Ich sage dieß dem Leser ehrlich, damit er nicht, wenn er mich englische Alltagsauftritte langsam durchgehen sieht, in Eile umschlägt, in der Hoffnung, weiter hinten auf irgend ein wunderbares Abenteuer zu stoßen. Ich lade ihn dagegen ein, gemächlich mit mir fortzuschlendern, so wie er einen Spaziergang auf das Feld machen würde, von Zeit zu Zeit still stehend, um eine Blume zu pflücken, auf den Gesang eines Vogels zu horchen, oder eine Aussicht zu bewundern, ohne daß die eine Sorge ihn quäle, das Ende seines Laufes zu erreichen.
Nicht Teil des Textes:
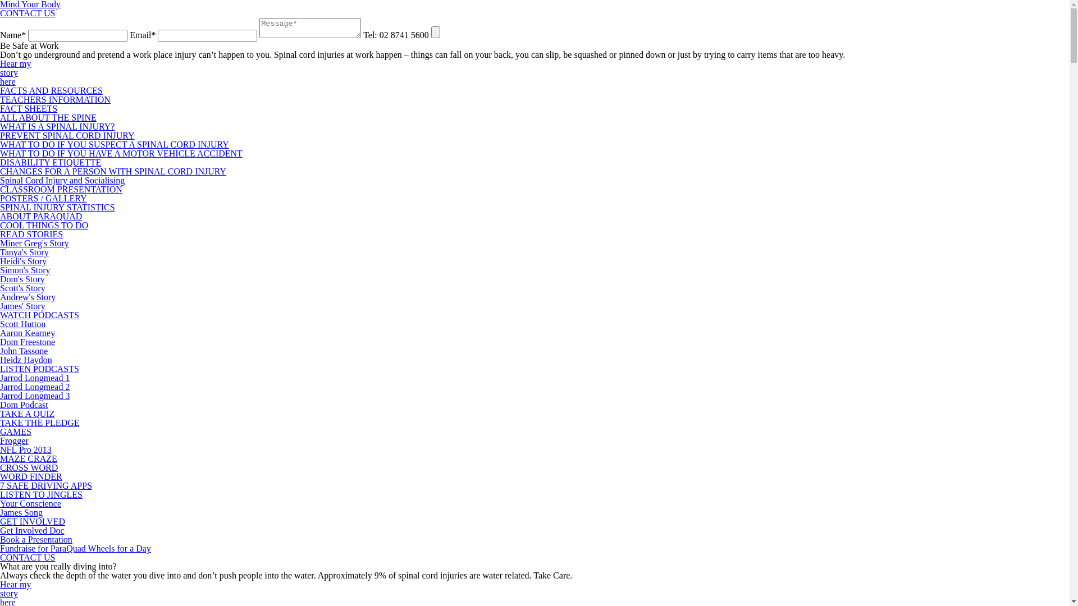  What do you see at coordinates (26, 449) in the screenshot?
I see `'NFL Pro 2013'` at bounding box center [26, 449].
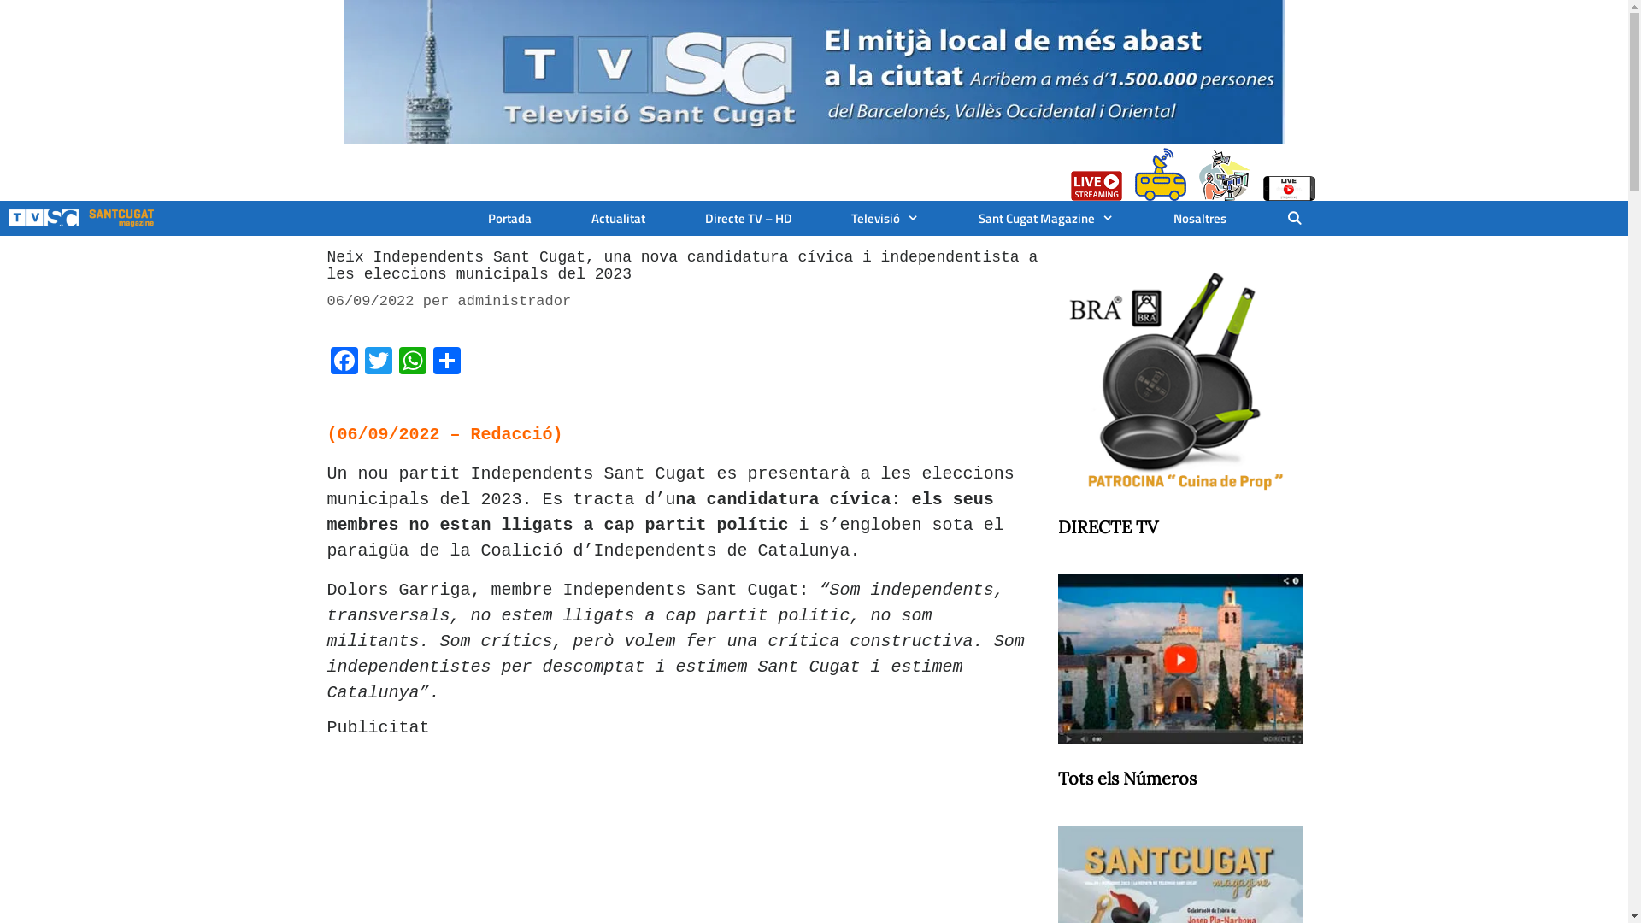 The image size is (1641, 923). What do you see at coordinates (411, 362) in the screenshot?
I see `'WhatsApp'` at bounding box center [411, 362].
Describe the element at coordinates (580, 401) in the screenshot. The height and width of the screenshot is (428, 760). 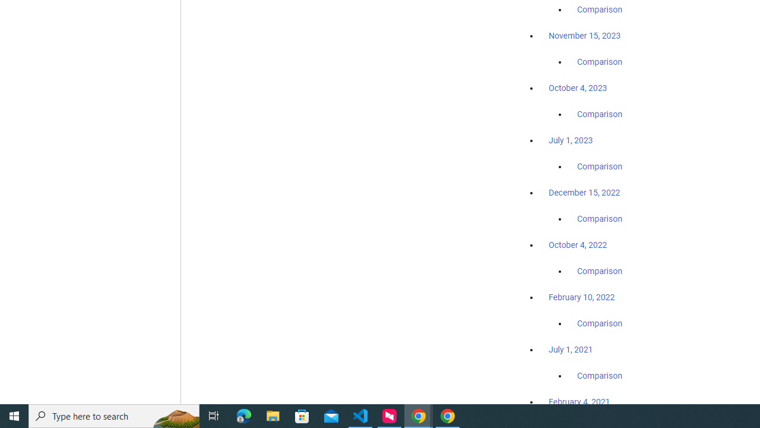
I see `'February 4, 2021'` at that location.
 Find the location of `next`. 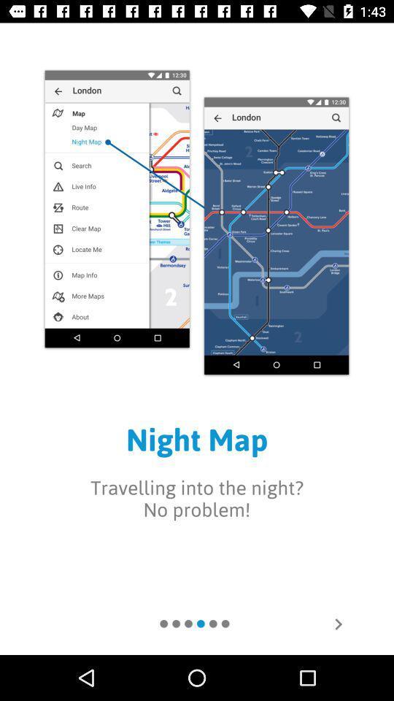

next is located at coordinates (338, 623).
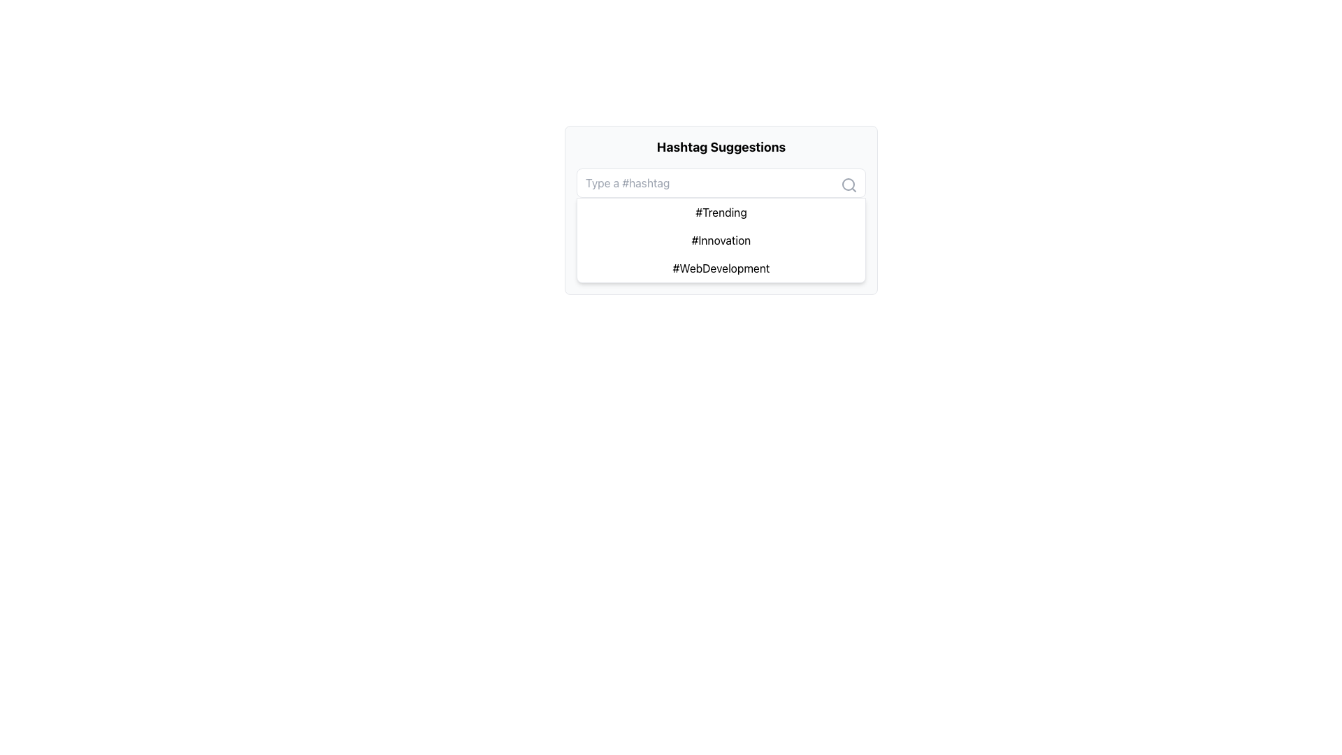 The image size is (1342, 755). Describe the element at coordinates (721, 225) in the screenshot. I see `the hashtag entry in the suggestion list that appears below the 'Type a #hashtag' input field, specifically the '#Trending' option` at that location.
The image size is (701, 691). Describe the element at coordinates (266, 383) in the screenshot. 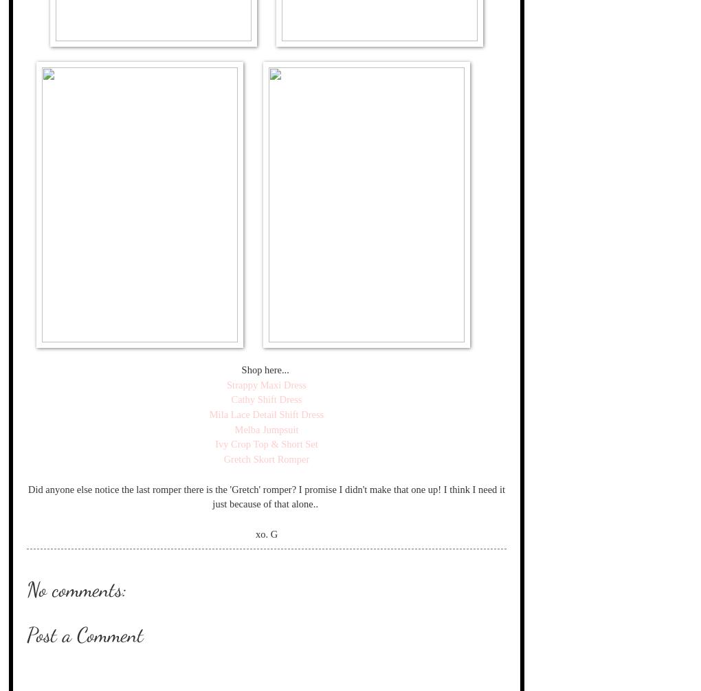

I see `'Strappy Maxi Dress'` at that location.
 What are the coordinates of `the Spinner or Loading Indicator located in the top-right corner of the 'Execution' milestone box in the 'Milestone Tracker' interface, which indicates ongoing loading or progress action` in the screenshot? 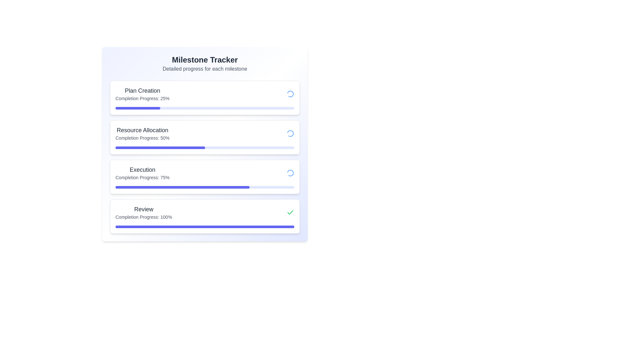 It's located at (290, 173).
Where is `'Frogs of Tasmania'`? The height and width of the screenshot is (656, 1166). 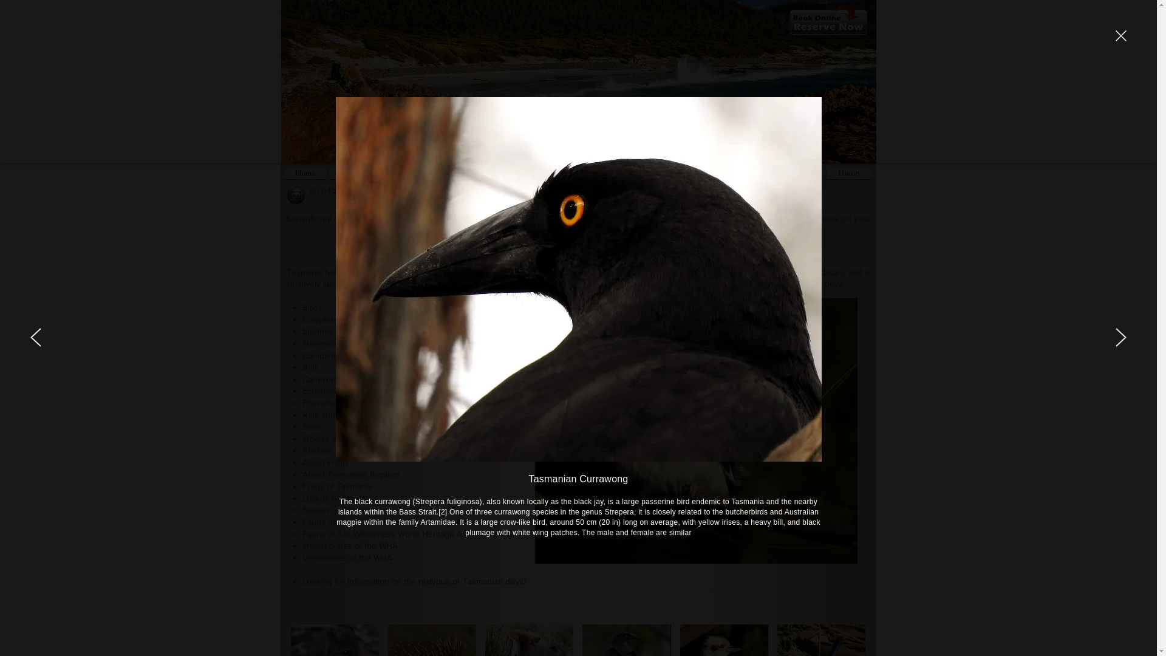
'Frogs of Tasmania' is located at coordinates (337, 484).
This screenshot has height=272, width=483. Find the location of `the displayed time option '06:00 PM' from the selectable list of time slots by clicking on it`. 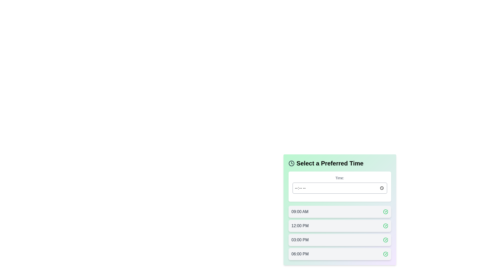

the displayed time option '06:00 PM' from the selectable list of time slots by clicking on it is located at coordinates (300, 254).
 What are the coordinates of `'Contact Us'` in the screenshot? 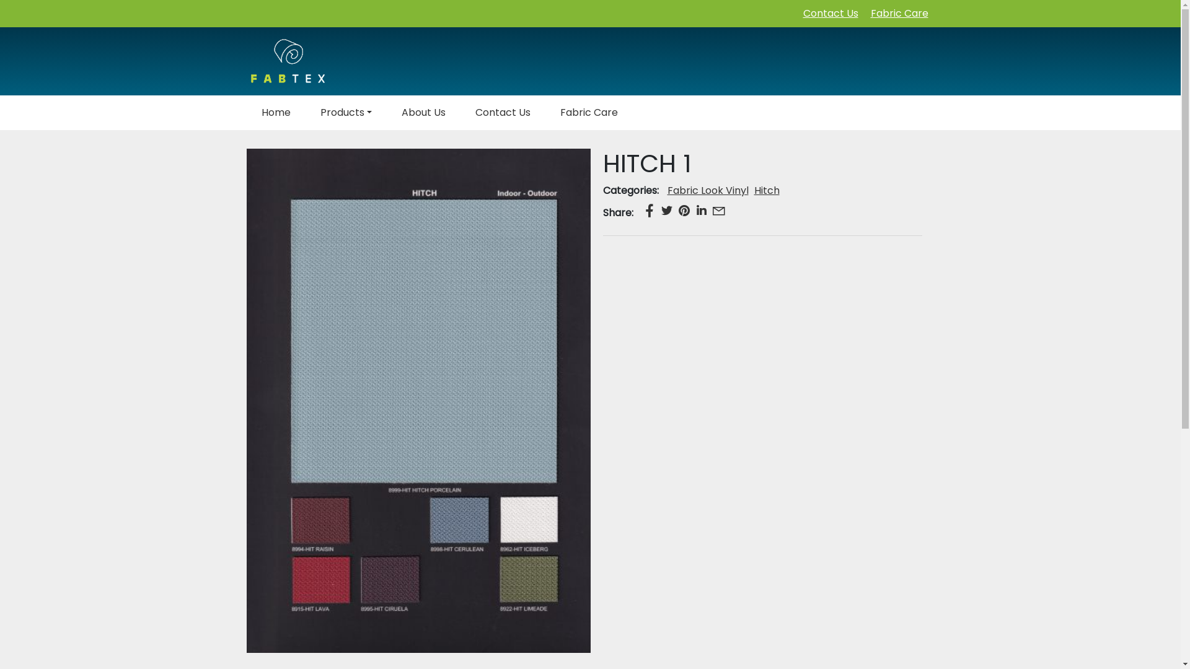 It's located at (469, 112).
Sollte ich indessen auf meinen Wanderungen durch dieses alte Haus irgend etwas Merkwürdiges sehen oder hören, was in die Einförmigkeit dieses Alltagslebens eine Abwechselung bringen könnte, so werde ich nicht ermangeln, es zu des Lesers Unterhaltung zu berichten.

                            Denn selbst der stärkste Geist ermüdet bald
An einem Buch, wie wichtig es auch sei,
Gibt es nicht Dinge, neu und mannigfalt,
Gewürzt mit Lug, verbrämt mit Neckerei.                            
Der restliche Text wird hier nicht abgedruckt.